Eiskunstläufer sollten laut Tutberidse schon im Alter von fünf Jahren mit dem Training anfangen,  klein gewachsen, mager und sehr gelenkig sein. Und sie sollten das Springen in einem Alter lernen, in dem sie noch keine Angst davor haben. „Sie müssen Vierfachsprünge als Selbstverständlichkeit betrachten.“

Disziplin und enorme Trainingsumfänge

Tutberidse musste wegen ihrer Größe und mehrerer Sprungverletzungen von Eiskunstlauf zum Eistanzen wechseln. „Ich war erniedrigt und beleidigt“, sagt sie, „ich habe die Eiskunstläuferinnen immer beneidet.“ Nach eigenen Angaben misst sie etwa 1,76 Meter. „Ich wollte immer klein oder mittelgroß sein. Das ist viel komfortabler.“ Fast scheint es, als erschaffe die Trainerin sich in ihren Schützlingen selbst neu.

Die Medien feiern ihre Eisprinzessinnen als außerirdische Talente. Tatsächlich sind sie Produkte des knochenharten russischen Erfolgssystems, das Tutberidse perfektioniert hat: Aus kleinen Kindern mit strengster Disziplin, enormen Trainingsumfängen und immer früheren Vierfachsprüngen Weltklassesportlerinnen machen, bevor sie Busen und Gewicht ansetzen. Julija Lipnizkaja zwang sie mit 15 wegen Gewichtsproblemen zu einer Diät aus Kefir und dem Proteinpulver Squeezy. Lipnizkaja verschwand wie die meisten der Goldmedallistinnen Tutberidses bald nach ihrem Olympiasieg aus Tutberidses Trainingsteam und dem Leistungssport, erkrankte später an Magersucht.

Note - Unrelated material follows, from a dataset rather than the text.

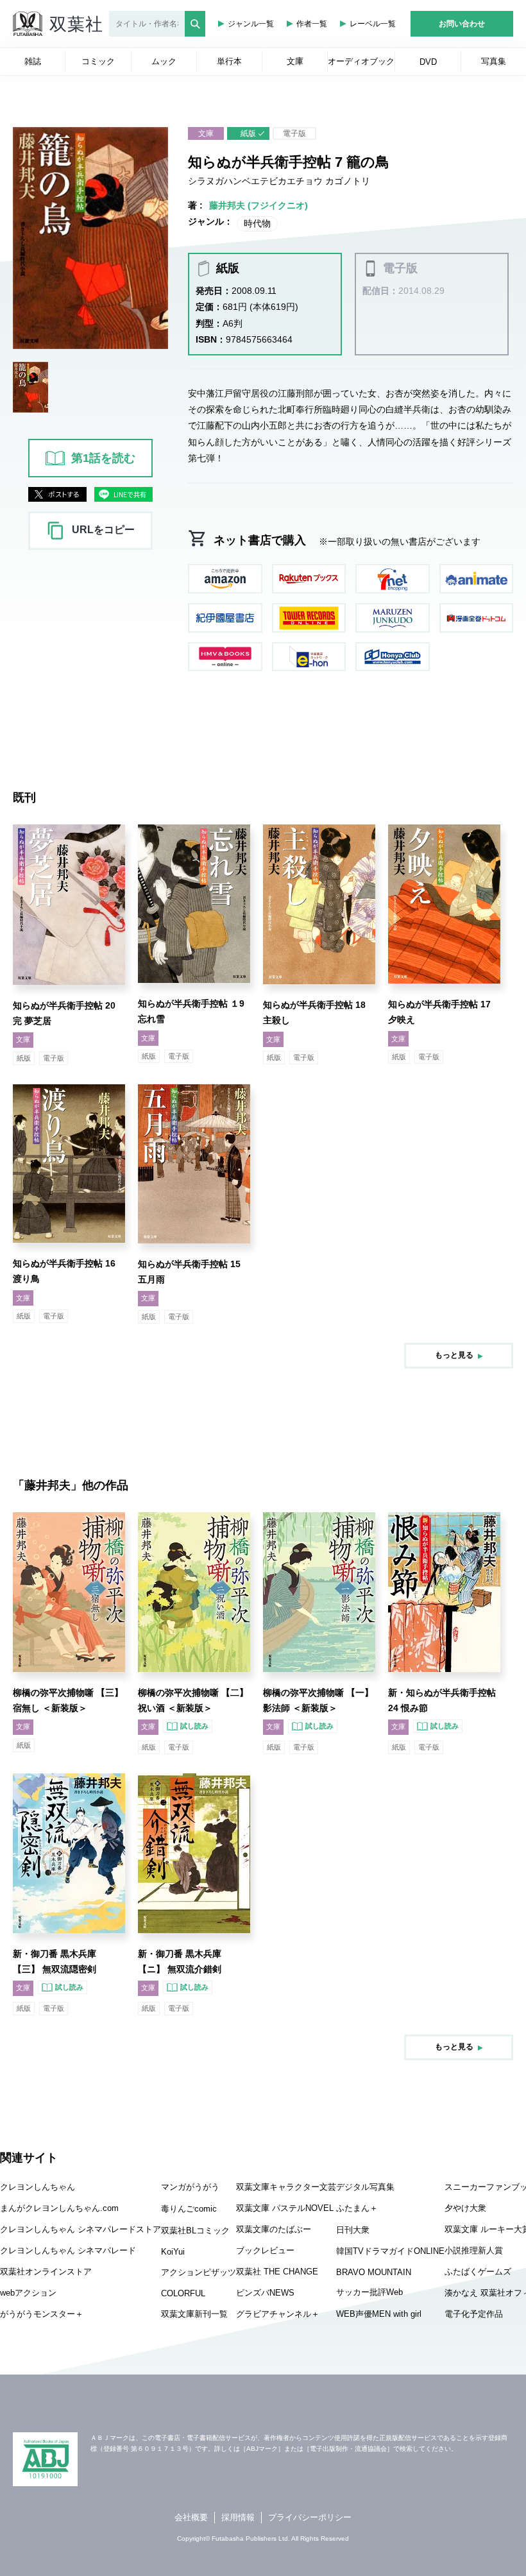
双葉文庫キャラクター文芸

Die Startrainerin redet von 12-stündigen Trainingstagen und von dem Herzmittel Meldonium als Mittel gegen die Müdigkeit. „Meldonium hat keine Dopineigenschaften“, sagte sie vor drei Jahren im Staatsfernsehen: Es hilft nicht, schneller, höher oder weiter zu springen, es hilft nur, sich zu regenerieren.“  Meldonium, schon damals als Doping verboten, soll Blutversorgung und Ausdauer erhöhen. Die gleichen Eigenschaften besitzt das ebenfalls als Doping gelistete Trimetazidin, das in Walijewas A-Probe gefunden wurde. Eigenschaften, die noch mehr Training erlauben.

Die Anwälte der 15-Jährigen behaupteten, die Substanz sei über ein Wasserglas ihres herzkranken Großvaters in ihren Organismus gelangt. Dabei habe sie vor dem positiven Test selbst Herzmedikamente angegeben. Es scheint also logischer, dass Trimetazidin das Mittel ist, von dem Tutberidze 2019 sagte, nach dem Verbot von Meldonium habe man etwas Neues suchen müssen.

Bei den nächsten Olympischen Spielen wäre Walijewa 19 Jahre alt.  Fraglich, ob sie dann noch klein und mager genug sein wird für Tutberidse. Oder ob es ihr ergeht wie Julija Lipnizkaja. „Die ganze Welt war von ihr begeistert“, kommentierte Tutberidse einst deren frühen Abgang, „sie hat ihren Teil Liebe bekommen“.